Defense Secretary Donald Rumsfeld took up the cheerleading with gusto, claiming in October of 2003, for example, that progress in the training of Iraqi forces had been “swift.” Others like Condoleezza Rice, Paul Wolfowitz, Joe Lieberman, and, of course, President Bush also waxed lyrical about the country’s increasing ability to provide for its own security. And let’s not forget John McCain. In an op-ed from last April, the straight-talking Senator cited the “growing” capacity of the forces, which, he claimed, the press overlooked.

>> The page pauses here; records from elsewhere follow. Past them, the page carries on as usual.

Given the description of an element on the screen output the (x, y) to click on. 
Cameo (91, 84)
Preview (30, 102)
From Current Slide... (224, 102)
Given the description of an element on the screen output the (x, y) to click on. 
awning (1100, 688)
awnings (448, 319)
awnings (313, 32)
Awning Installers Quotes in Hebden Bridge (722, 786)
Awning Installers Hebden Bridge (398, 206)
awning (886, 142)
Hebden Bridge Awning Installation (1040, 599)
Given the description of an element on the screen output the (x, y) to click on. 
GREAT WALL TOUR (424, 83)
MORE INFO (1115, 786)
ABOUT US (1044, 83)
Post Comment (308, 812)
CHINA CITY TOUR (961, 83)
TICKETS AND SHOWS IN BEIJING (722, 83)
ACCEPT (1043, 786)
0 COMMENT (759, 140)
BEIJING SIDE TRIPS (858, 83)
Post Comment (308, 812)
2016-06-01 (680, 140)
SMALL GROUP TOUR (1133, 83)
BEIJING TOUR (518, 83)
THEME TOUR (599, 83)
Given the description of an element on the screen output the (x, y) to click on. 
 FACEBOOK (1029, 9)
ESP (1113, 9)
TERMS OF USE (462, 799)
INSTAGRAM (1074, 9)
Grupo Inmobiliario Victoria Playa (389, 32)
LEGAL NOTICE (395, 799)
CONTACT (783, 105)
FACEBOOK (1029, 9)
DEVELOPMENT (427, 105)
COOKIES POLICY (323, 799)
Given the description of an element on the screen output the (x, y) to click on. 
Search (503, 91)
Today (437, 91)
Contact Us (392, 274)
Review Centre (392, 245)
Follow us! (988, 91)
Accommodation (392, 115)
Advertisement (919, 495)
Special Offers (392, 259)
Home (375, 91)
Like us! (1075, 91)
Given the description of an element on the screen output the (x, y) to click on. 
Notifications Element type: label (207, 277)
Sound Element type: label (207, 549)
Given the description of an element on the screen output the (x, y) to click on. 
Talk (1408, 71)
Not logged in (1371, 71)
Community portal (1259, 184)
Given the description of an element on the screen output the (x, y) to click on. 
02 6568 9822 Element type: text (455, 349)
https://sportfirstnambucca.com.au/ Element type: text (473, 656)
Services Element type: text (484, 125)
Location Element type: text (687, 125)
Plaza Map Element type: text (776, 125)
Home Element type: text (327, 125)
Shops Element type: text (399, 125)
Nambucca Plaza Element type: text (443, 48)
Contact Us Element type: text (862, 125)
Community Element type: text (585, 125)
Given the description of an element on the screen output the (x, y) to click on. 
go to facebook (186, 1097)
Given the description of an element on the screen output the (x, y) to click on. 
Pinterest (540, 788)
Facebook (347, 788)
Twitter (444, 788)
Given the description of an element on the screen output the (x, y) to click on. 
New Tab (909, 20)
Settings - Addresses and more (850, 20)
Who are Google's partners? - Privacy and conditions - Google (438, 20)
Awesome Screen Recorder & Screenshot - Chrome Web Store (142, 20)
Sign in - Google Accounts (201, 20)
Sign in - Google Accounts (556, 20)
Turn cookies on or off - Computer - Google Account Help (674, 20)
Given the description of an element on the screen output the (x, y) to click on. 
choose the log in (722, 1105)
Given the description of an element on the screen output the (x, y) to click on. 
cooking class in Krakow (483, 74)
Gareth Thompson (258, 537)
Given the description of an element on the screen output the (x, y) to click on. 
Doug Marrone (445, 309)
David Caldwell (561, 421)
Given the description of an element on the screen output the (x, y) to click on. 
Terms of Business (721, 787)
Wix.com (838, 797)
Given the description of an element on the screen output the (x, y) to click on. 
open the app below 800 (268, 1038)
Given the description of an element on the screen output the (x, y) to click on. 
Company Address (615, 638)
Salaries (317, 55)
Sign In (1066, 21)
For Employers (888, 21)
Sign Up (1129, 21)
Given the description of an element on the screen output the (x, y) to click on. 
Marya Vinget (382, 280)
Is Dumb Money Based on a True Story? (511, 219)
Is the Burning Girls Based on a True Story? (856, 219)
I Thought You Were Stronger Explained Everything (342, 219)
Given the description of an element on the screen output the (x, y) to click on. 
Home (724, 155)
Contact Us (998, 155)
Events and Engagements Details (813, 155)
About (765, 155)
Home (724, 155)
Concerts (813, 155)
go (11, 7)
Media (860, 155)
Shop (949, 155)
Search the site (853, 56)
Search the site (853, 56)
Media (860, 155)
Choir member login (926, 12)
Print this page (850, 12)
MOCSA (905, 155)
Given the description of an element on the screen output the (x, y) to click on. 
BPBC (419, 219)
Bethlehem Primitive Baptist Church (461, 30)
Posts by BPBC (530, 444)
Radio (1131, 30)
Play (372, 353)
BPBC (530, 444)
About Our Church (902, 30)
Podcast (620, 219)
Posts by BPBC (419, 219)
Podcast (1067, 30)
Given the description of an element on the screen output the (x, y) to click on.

The latest installment of mythmaking came on the occasion of this week’s congressional testimony from General Patraeus and Ambassador Crocker. The Administration and its enablers again trotted out the tired plaudits about Iraq’s security forces. But a bungled operation days earlier to suppress militia violence in Basra revealed how inadequate they truly are. The Washington Post quoted a senior US officer as saying that many of the forces were “largely ineffective.” 1,000 army and police personnel abandoned the fight entirely. Even Patraeus characterized the American-trained forces as “a very, very mixed bag across the board.”
Victory, the war’s supporters promise, is just around the corner. It’s a canard, of course, because Iraqi security forces, riddled with the same ethno-sectarian rivalries that are tearing apart the country, will never be able to stand up, allowing the US to stand down, but precious little said about the war has been truthful. In this environment, it is not surprising that the most “honest” piece of reporting capturing the quagmire that is Iraq came from the satirical magazine The Onion. Its headline on the occasion of the 4,000th US military death in the war read, “Iraq War Memorial Planners Forced to Revise Length Again.”